Nevertheless, Harris says he believes the development within the Supreme Court case stands in “huge contrast” to a Sept. 1 vote by the Tennessee Capitol Commission against seeking a waiver to relocate a bust of Confederate General Nathan Bedford Forrest to the State Museum from the State Capitol.
“On the one hand, you find some momentum from the Supreme Court on Mississippi. On the other hand, if you look at what happened with the (Forrest) bust at the State Capitol, we should all be disturbed about what happened there, that there was a growing national consensus around removing some of these divisive symbols, except in Tennessee,” says Harris, who accompanied Moore on a 2016 Tennessee tour to tell people about his efforts.
Harris adds Tennessee will make headlines as the first state to stand with Confederate monuments and “divisive” symbols, becoming an “outlier” and creating a “really negative legacy” for the state.
Moore and his attorney, Michael Scott, filed their writ of certiorari with the U.S. Supreme Court in late June asking it to take the case. By late July, the Southern Poverty Law Center, Lambda Legal, the Mississippi legislative black caucus and Congressional Black Caucus filed briefs in support.
The state of Mississippi informed the court it wouldn’t file a response unless the justices sought one, which they did last week.
The deadly protests in Charlottesville, Virginia surrounding removal of a Robert E. Lee statue could be catching the Supreme Court’s attention, forcing it to take a stand.
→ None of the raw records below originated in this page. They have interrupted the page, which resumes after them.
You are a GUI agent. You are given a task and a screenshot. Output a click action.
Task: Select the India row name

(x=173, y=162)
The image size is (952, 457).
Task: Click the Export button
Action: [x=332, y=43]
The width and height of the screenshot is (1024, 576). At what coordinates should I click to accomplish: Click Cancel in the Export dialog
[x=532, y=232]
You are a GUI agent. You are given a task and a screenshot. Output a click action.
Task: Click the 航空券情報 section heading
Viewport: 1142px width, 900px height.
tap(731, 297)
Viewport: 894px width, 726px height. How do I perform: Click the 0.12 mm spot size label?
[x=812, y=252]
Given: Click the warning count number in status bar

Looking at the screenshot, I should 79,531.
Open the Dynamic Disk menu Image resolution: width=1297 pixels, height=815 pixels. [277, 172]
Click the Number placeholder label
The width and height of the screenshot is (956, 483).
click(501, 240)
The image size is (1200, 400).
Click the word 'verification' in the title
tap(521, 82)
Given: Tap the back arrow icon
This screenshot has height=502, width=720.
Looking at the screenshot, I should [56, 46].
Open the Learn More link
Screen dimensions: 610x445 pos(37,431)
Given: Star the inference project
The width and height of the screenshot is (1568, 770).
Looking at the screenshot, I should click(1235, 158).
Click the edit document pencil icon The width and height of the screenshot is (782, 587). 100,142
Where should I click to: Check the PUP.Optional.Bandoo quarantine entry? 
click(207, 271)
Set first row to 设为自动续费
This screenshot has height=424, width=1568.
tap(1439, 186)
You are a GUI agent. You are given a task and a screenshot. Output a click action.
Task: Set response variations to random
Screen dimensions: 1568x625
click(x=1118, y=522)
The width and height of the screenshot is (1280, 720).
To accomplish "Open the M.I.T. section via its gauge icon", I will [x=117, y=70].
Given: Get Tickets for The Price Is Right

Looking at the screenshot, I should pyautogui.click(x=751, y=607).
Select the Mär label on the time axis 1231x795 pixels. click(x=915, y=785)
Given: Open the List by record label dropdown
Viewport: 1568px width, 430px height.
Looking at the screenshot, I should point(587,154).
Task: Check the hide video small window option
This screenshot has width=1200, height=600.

“We do believe that it strengthens my argument that the flag is an emblem about hate and even further that the Confederate monuments are about hate and not about heritage and that varied emblems and the statues of the generals, they embolden the racists,” Moore explains. “And the reason I’m obsessed with the [Mississippi] state flag is that the state flag, with the Confederate emblem, it endorses white supremacy, it endorses the enslavement of my ancestors and it basically ratifies it.
“And it says it was an acceptable period of time, and it was something that is to be celebrated instead of condemned. So, if a whole state thinks that, an entire sovereign state thinks that and is bold enough to put it in its flag, that then (sends) a message that the racists hear loud and clear.”
Scott agrees that Confederate statues celebrate people who “stood for horrible principles.” But that’s almost another topic, as far as their legal case is concerned.
A state flag is supposed to “unify and represent a people as a whole and represent what the state stands for. And when a flag adopted by a state does just the opposite of standing for everybody and expresses a preference for white supremacy, if the courts can’t do something about this, it’s really, really bad.”
“So, we’re hopeful the Supreme Court will see it that way and say they need to do something, they can’t just remain passive.”
Missed opportunity
Gov. Bill Haslam urged the Capitol Commission and Tennessee Historical Commission to remove the Forrest bust from the State Capitol in the days just after the Charlottesville protest claimed three lives.
Capitol Commission Chairman Larry Martin, a Haslam appointee, cited national civil unrest since Charlottesville as part of his reason for seeking relocation of the Forrest bust to the Tennessee State Museum.
Martin was more than gracious in explaining his motion to request a waiver from the Tennessee Historical Commission for the statue’s removal, noting thousands of soldiers on both sides of the Civil War were killed. In fact, more than 600,000 died, the majority of them Union soldiers.
“The loss was real, and their bravery should be recognized,” he said.
Martin, the state’s commissioner of Finance & Administration, pointed out Forrest was a “complex” man, a slave trader and grand wizard of the Ku Klux Klan who was charged with war crimes in the slaughter at Fort Pillow but later in life reached out to the black community for the “common good.”
He also made note of a Wall Street Journal column by Peggy Noonan that pointed out not all that made America is good and that tearing down statues can tear down “avenues of communication.”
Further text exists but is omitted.